Fractals are a mathematical tool for describing objects with detail at every scale. Mathematicians and physicists use fractals and related concepts to understand how things change going from small to big.
You and I translate between vastly different scales when we think about how our choices affect the world. Is this latte contributing to climate change? Should I vote in this election?
These conceptual tools apply to the body as well as landscapes, natural disasters and society.
Fractals everywhere
In 1967, mathematician Benoit Mandelbrot asked, “How long is the coast of Britain?”
It’s a trick question. The answer depends on how you measure it. If you trace the outline on a map, you get one answer, but if you walk the coastline with a meter stick, the result is quite different. Anyone who has tried to estimate the length of a rugged hiking trail from a map knows the treachery of the large-scale picture.
That’s because lungs, the British coastline and hiking trails all have fractality: their length, number of branches or some other quantity depends on the scale or resolution you use to measure them.
The coastline is also similar —it’s made out of smaller copies of itself. Fern fronds, trees, snail shells, landscapes, the silhouettes of mountains and river networks all look like smaller versions of themselves.
That’s why, when you’re looking at an aerial photograph of a landscape (like this NASA one of Cape Farewell in New Zealand), it’s often hard to tell whether the scale bar should be 50 km or 500 m.
Your lungs are self-similar, because the body finely calibrates each branch in exact proportions, making each branch a smaller replica of the previous. This modular design makes lungs efficient at any size. Think of a child and an adult, or a mouse, a whale. The only difference between small and large is in how many times the airways branch.
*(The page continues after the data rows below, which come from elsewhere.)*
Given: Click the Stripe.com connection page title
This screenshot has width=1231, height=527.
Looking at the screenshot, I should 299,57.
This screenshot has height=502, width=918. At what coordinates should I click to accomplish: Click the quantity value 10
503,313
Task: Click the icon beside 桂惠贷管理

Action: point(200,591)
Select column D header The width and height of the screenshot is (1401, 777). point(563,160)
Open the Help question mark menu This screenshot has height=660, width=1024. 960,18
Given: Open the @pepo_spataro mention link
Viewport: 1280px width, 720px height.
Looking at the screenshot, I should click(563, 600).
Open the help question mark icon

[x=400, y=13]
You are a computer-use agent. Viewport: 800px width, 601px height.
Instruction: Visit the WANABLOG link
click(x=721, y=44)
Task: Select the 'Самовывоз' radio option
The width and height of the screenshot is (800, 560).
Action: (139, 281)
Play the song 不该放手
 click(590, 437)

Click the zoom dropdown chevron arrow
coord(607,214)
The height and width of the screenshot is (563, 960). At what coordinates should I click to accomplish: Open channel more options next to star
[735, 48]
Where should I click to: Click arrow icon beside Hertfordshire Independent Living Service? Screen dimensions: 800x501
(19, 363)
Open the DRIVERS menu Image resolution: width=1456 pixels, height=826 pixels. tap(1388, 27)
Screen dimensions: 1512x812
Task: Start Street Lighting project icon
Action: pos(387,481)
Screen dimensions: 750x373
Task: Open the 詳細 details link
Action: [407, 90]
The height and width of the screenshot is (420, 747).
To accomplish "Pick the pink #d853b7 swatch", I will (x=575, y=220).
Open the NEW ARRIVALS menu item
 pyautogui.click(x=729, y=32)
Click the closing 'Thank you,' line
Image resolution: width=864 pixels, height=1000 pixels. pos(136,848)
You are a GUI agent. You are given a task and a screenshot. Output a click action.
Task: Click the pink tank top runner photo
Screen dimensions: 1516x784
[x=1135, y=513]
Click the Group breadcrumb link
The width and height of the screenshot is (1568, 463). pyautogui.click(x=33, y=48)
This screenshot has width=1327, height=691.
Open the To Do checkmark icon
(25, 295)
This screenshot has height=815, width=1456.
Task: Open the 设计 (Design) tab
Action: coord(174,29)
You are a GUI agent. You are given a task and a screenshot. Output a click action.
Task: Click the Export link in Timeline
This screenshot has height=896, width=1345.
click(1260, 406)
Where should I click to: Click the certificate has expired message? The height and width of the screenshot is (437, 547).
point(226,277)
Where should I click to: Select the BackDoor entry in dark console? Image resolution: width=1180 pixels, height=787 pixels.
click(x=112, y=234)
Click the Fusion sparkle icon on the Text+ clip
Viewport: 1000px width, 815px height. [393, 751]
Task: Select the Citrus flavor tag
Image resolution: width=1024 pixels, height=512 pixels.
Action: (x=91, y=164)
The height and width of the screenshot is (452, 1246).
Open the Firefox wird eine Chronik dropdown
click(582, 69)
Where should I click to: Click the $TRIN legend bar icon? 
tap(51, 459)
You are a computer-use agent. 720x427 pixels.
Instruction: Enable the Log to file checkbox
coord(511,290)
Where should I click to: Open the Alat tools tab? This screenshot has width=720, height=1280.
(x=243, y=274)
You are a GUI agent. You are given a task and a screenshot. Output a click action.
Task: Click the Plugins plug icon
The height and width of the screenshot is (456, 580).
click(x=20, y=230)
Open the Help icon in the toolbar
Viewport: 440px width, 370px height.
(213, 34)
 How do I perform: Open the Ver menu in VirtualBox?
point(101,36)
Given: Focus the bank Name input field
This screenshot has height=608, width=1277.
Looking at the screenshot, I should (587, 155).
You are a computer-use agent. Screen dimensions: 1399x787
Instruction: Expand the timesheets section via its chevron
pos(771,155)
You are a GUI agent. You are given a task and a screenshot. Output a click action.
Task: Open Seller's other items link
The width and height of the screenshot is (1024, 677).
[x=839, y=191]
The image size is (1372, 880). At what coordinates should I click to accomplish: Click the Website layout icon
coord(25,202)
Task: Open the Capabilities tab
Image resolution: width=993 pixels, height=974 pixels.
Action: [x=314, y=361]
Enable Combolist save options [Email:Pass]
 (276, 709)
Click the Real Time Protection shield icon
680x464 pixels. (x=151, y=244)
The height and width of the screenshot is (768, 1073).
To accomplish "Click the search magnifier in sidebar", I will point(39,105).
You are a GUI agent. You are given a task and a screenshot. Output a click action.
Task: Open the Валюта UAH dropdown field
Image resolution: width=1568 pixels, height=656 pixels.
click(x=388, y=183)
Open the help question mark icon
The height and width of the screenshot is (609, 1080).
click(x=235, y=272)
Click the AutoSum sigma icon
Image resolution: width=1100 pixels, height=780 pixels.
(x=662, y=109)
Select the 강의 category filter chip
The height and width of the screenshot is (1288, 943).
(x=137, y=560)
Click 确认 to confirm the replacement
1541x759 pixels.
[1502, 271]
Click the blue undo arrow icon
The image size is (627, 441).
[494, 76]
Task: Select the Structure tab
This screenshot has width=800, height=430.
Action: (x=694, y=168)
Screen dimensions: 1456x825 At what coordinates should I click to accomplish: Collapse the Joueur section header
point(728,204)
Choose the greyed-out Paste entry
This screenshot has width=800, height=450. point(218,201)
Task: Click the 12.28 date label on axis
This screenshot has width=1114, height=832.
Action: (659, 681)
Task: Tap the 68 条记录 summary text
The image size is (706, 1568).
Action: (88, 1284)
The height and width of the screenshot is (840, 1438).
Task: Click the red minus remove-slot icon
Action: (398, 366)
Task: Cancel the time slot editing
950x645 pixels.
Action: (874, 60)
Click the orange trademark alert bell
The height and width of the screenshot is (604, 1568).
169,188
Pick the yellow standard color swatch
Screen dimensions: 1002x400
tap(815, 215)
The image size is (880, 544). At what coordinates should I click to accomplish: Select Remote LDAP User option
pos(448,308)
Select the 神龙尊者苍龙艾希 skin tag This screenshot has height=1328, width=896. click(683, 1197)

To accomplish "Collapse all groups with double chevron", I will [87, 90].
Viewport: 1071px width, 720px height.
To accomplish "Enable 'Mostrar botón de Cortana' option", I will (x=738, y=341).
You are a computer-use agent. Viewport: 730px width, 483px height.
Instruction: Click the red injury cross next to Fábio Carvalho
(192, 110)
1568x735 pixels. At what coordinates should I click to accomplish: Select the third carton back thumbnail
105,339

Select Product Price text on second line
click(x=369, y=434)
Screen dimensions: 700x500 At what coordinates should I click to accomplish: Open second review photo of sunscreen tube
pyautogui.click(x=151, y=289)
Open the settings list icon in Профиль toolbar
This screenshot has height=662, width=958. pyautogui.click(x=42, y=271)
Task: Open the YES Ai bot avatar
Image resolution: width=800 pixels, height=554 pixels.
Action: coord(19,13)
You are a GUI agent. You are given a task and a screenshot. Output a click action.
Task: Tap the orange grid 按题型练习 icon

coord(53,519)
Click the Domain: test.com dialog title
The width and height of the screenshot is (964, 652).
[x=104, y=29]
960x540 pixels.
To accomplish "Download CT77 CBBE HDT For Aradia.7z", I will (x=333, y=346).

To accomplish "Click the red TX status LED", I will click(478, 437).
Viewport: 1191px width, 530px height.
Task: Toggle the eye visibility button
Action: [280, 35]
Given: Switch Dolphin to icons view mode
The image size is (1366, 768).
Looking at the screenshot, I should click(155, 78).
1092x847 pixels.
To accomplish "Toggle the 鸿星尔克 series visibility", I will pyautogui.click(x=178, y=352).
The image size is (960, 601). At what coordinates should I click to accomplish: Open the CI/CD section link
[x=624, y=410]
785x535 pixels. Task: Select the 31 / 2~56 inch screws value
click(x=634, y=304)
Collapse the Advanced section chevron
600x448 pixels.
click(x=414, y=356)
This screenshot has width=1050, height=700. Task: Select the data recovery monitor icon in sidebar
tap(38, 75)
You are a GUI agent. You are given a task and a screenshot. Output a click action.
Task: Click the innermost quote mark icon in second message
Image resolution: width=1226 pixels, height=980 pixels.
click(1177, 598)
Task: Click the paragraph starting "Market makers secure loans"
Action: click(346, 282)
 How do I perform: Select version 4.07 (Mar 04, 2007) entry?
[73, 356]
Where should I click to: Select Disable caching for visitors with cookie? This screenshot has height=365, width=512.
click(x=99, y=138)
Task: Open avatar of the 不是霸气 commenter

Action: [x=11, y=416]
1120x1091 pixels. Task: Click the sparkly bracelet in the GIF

This fractality appears in art and architecture, in the arches within arches of Roman aqueducts and the spires of Gothic cathedrals that mirror the forest canopy. Even ancient Chinese calligraphers Huai Su and Yan Zhenqing understood the fractality/branching of summer clouds, cracks in a wall and water stains in a leaking house in 722.
Scale invariance
Self-similar objects have a scale invariance. In other words, some property holds regardless of how big they get, such as the efficiency of lungs.
In effect, scale invariance describes what changes between scales by saying what doesn’t change.
Leonardo da Vinci observed that, as trees branch, the total cross-sectional area of all branches is preserved. In other words, going from trunk to twigs, the number of branches and their diameter change with each branching, but the total thickness of all branches bundled together stays the same.
Da Vinci’s observation (right) implies a scale invariance: For every branch of a certain radius, there are four downstream branches with half that radius.
Earthquake frequency has a similar scale invariance, which was observed in the 1940s. The big ones come to mind—Lisbon 1755, San Francisco 1989—but many small earthquakes occur in California every day. The Gutenberg-Richter law says that earthquake frequency depends on the size of the earthquake. The answer is surprisingly simple. A tenfold bigger earthquake occurs roughly one-tenth as often.
From understanding how humans are made up of tiny cells to how we affect the planet, self-similarity, fractals and scale changes often help translate from one level of organization to another.